DIRECTIONS FOR THIS TASK: Given the records below, would you repeat exactly the lines that begin at the one containing "Tap the microphone voice search icon" and end at the one containing "Image resolution: width=659", inclusive?

RECORD EXTRACTS:
____

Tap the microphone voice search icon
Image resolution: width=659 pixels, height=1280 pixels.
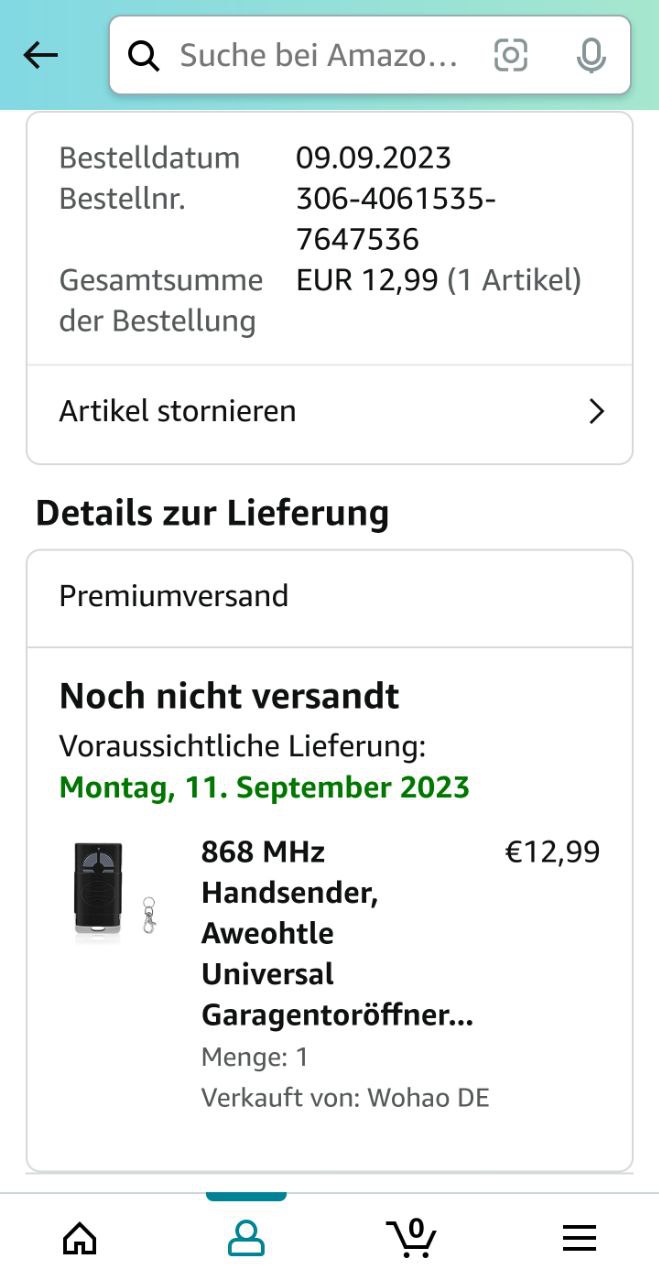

____

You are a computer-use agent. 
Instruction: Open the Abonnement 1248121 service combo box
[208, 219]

____

RESULT OF THE EXERCISE:
Tap the microphone voice search icon
Image resolution: width=659 pixels, height=1280 pixels.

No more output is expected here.